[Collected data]

++++++

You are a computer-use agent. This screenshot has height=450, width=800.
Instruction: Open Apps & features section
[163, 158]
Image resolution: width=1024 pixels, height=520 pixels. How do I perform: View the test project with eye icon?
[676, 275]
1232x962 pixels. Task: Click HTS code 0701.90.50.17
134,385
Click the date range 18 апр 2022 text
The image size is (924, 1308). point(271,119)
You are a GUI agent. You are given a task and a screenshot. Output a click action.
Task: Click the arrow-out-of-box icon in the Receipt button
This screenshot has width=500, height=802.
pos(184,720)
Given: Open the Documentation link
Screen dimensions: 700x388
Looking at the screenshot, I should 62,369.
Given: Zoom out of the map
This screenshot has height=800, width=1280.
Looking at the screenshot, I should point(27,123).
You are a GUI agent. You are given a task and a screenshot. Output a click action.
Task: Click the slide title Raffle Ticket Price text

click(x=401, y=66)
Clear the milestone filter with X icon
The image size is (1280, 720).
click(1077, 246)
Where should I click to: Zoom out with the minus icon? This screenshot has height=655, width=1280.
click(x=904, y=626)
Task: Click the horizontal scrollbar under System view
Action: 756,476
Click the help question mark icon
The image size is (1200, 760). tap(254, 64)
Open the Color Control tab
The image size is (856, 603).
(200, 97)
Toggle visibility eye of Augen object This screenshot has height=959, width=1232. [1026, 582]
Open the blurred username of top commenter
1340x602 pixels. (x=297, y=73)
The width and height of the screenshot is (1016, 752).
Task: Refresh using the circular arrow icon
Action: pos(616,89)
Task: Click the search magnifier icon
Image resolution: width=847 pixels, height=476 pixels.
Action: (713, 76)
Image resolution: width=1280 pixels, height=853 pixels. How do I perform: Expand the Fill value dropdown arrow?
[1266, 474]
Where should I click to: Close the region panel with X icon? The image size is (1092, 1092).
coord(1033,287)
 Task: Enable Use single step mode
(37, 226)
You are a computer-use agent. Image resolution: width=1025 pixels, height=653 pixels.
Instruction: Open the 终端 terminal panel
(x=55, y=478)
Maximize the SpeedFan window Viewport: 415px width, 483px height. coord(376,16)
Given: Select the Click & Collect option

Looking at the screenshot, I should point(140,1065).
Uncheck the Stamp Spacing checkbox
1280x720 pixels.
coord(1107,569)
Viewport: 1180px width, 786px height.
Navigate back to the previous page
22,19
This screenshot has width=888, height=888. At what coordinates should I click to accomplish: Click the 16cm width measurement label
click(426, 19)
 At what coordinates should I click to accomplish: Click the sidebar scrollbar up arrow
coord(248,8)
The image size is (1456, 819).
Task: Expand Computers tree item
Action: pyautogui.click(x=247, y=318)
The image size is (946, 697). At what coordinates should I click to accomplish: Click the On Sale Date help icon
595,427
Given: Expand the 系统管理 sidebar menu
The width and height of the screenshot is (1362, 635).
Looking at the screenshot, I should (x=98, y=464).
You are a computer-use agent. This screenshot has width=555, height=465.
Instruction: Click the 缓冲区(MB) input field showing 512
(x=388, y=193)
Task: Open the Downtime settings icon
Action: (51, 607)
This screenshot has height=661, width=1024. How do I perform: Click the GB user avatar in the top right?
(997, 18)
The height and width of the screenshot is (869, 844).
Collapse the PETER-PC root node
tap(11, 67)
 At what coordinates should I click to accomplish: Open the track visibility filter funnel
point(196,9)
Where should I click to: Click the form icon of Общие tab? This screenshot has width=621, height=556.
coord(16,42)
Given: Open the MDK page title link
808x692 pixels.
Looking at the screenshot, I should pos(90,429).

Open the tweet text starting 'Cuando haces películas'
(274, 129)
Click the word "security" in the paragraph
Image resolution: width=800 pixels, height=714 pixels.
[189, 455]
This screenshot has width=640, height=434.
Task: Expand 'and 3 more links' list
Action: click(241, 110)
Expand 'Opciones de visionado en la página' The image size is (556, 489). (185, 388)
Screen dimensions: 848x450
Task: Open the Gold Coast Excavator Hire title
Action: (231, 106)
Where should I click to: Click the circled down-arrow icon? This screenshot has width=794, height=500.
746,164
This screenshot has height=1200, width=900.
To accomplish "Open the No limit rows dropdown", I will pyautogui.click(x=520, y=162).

++++++

▶ _What is being asked_
Write the entries out again, exactly and completely.

▶ _Finished task_
You are a computer-use agent. This screenshot has height=450, width=800.
Instruction: Open Apps & features section
[163, 158]
Image resolution: width=1024 pixels, height=520 pixels. How do I perform: View the test project with eye icon?
[676, 275]
1232x962 pixels. Task: Click HTS code 0701.90.50.17
134,385
Click the date range 18 апр 2022 text
The image size is (924, 1308). point(271,119)
You are a GUI agent. You are given a task and a screenshot. Output a click action.
Task: Click the arrow-out-of-box icon in the Receipt button
This screenshot has width=500, height=802.
pos(184,720)
Given: Open the Documentation link
Screen dimensions: 700x388
Looking at the screenshot, I should 62,369.
Given: Zoom out of the map
This screenshot has height=800, width=1280.
Looking at the screenshot, I should point(27,123).
You are a GUI agent. You are given a task and a screenshot. Output a click action.
Task: Click the slide title Raffle Ticket Price text

click(x=401, y=66)
Clear the milestone filter with X icon
The image size is (1280, 720).
click(1077, 246)
Where should I click to: Zoom out with the minus icon? This screenshot has height=655, width=1280.
click(x=904, y=626)
Task: Click the horizontal scrollbar under System view
Action: 756,476
Click the help question mark icon
The image size is (1200, 760). tap(254, 64)
Open the Color Control tab
The image size is (856, 603).
(200, 97)
Toggle visibility eye of Augen object This screenshot has height=959, width=1232. [1026, 582]
Open the blurred username of top commenter
1340x602 pixels. (x=297, y=73)
The width and height of the screenshot is (1016, 752).
Task: Refresh using the circular arrow icon
Action: pos(616,89)
Task: Click the search magnifier icon
Image resolution: width=847 pixels, height=476 pixels.
Action: (713, 76)
Image resolution: width=1280 pixels, height=853 pixels. How do I perform: Expand the Fill value dropdown arrow?
[1266, 474]
Where should I click to: Close the region panel with X icon? The image size is (1092, 1092).
coord(1033,287)
 Task: Enable Use single step mode
(37, 226)
You are a computer-use agent. Image resolution: width=1025 pixels, height=653 pixels.
Instruction: Open the 终端 terminal panel
(x=55, y=478)
Maximize the SpeedFan window Viewport: 415px width, 483px height. coord(376,16)
Given: Select the Click & Collect option

Looking at the screenshot, I should point(140,1065).
Uncheck the Stamp Spacing checkbox
1280x720 pixels.
coord(1107,569)
Viewport: 1180px width, 786px height.
Navigate back to the previous page
22,19
This screenshot has width=888, height=888. At what coordinates should I click to accomplish: Click the 16cm width measurement label
click(426, 19)
 At what coordinates should I click to accomplish: Click the sidebar scrollbar up arrow
coord(248,8)
The image size is (1456, 819).
Task: Expand Computers tree item
Action: pyautogui.click(x=247, y=318)
The image size is (946, 697). At what coordinates should I click to accomplish: Click the On Sale Date help icon
595,427
Given: Expand the 系统管理 sidebar menu
The width and height of the screenshot is (1362, 635).
Looking at the screenshot, I should (x=98, y=464).
You are a computer-use agent. This screenshot has width=555, height=465.
Instruction: Click the 缓冲区(MB) input field showing 512
(x=388, y=193)
Task: Open the Downtime settings icon
Action: (51, 607)
This screenshot has height=661, width=1024. How do I perform: Click the GB user avatar in the top right?
(997, 18)
The height and width of the screenshot is (869, 844).
Collapse the PETER-PC root node
tap(11, 67)
 At what coordinates should I click to accomplish: Open the track visibility filter funnel
point(196,9)
Where should I click to: Click the form icon of Общие tab? This screenshot has width=621, height=556.
coord(16,42)
Given: Open the MDK page title link
808x692 pixels.
Looking at the screenshot, I should pos(90,429).

Open the tweet text starting 'Cuando haces películas'
(274, 129)
Click the word "security" in the paragraph
Image resolution: width=800 pixels, height=714 pixels.
[189, 455]
This screenshot has width=640, height=434.
Task: Expand 'and 3 more links' list
Action: click(241, 110)
Expand 'Opciones de visionado en la página' The image size is (556, 489). (185, 388)
Screen dimensions: 848x450
Task: Open the Gold Coast Excavator Hire title
Action: (231, 106)
Where should I click to: Click the circled down-arrow icon? This screenshot has width=794, height=500.
746,164
This screenshot has height=1200, width=900.
To accomplish "Open the No limit rows dropdown", I will pyautogui.click(x=520, y=162).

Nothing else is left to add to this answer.